■ **Task statement**
Starting at the line holding "Where should I" and finishing at the line holding "This screenshot has width=630, height=452.", transcribe the material exactly, keeping both ends but no pictures.

▬▬▬▬▬▬

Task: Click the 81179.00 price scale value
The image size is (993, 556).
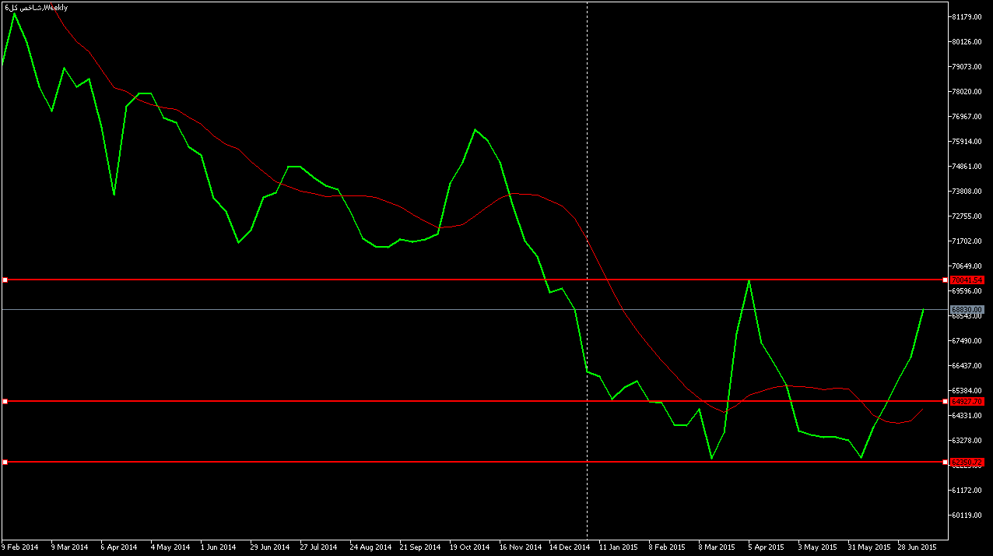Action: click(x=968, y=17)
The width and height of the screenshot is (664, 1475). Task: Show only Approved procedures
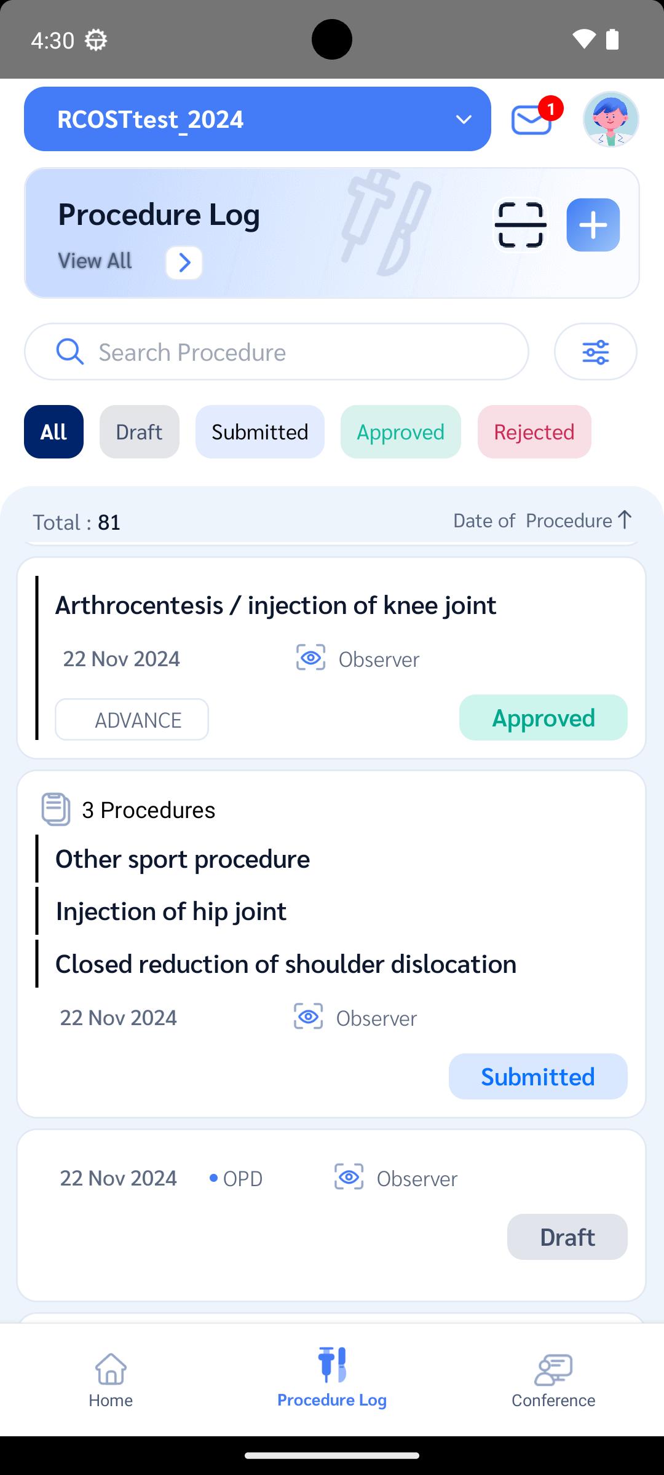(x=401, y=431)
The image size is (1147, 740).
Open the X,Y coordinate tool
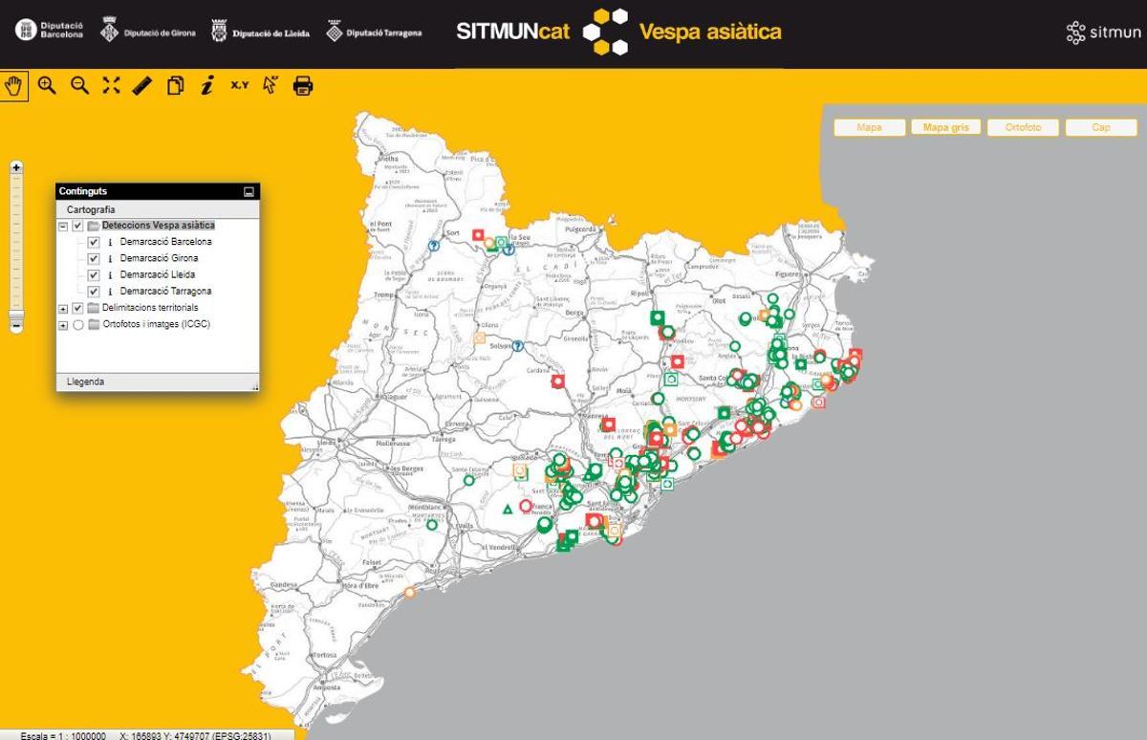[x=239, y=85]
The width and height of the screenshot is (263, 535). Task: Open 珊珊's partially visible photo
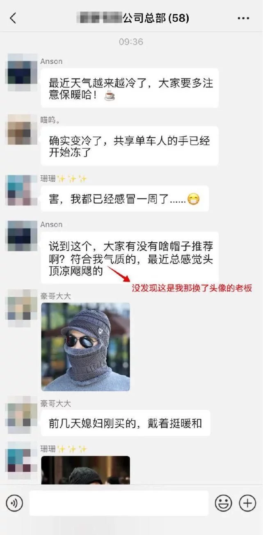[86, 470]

▬▬▬▬▬▬

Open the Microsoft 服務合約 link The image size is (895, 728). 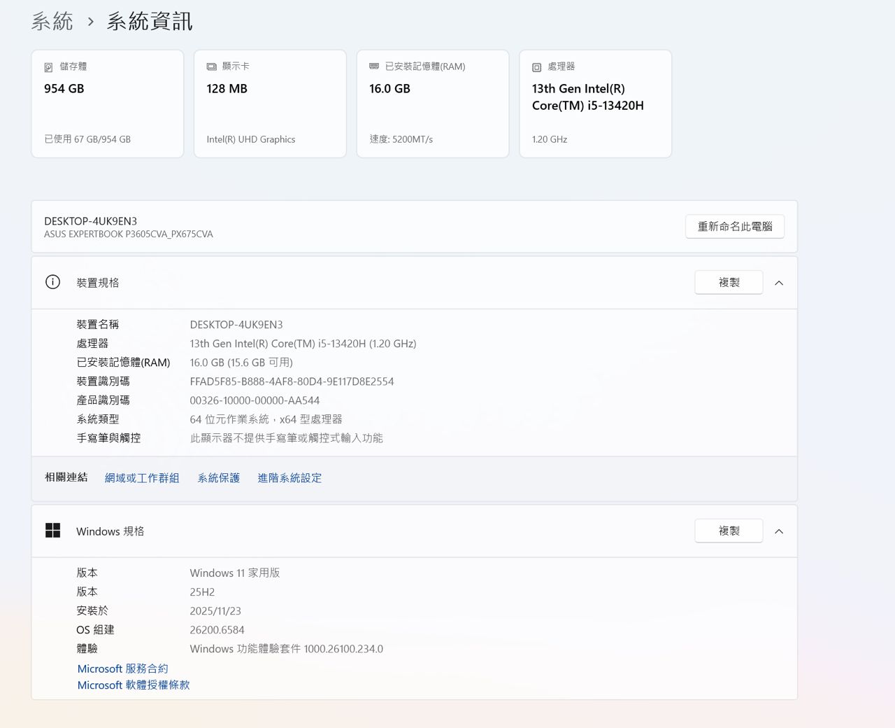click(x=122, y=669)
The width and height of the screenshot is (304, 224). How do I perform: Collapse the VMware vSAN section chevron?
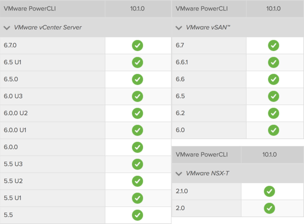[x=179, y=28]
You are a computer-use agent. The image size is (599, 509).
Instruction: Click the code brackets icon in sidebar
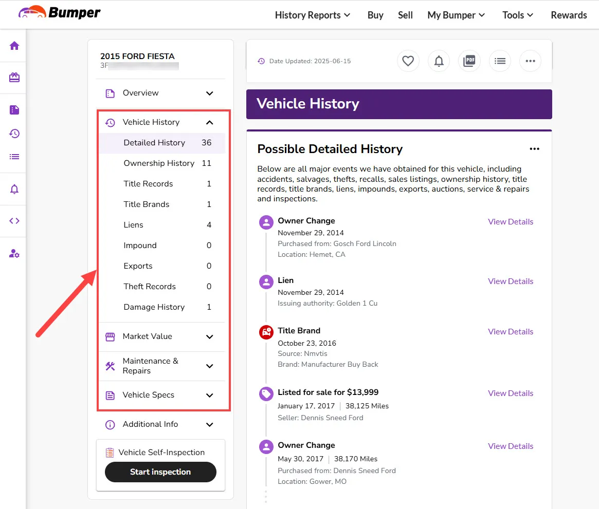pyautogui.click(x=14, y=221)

▬▬▬▬▬▬

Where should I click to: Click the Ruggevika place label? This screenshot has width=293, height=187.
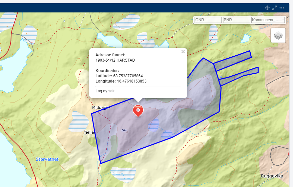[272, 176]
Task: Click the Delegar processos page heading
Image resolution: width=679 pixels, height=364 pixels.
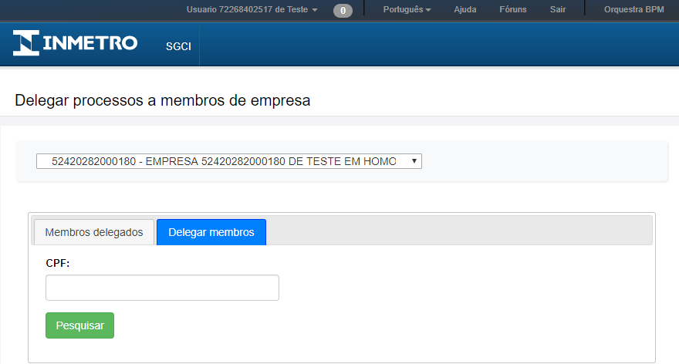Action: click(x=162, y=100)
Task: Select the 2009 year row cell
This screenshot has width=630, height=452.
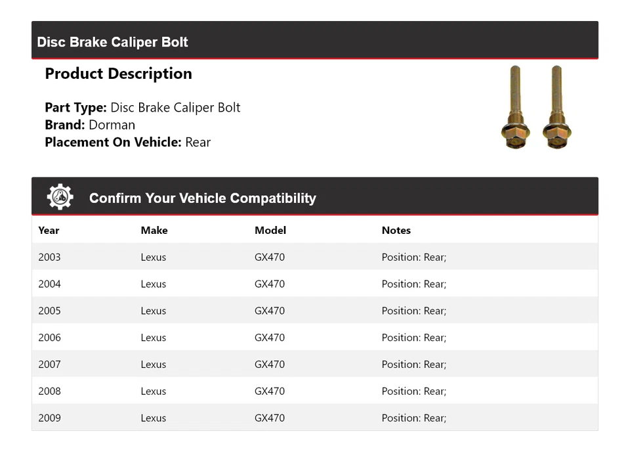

▬▬▬▬▬▬

■ **Output of the exercise**
Where should I click to: Click the Ruggevika place label? This screenshot has width=293, height=187.
[272, 176]
Task: Click the Delegar processos page heading
Image resolution: width=679 pixels, height=364 pixels.
Action: click(x=162, y=100)
Task: Select the 2009 year row cell
This screenshot has width=630, height=452.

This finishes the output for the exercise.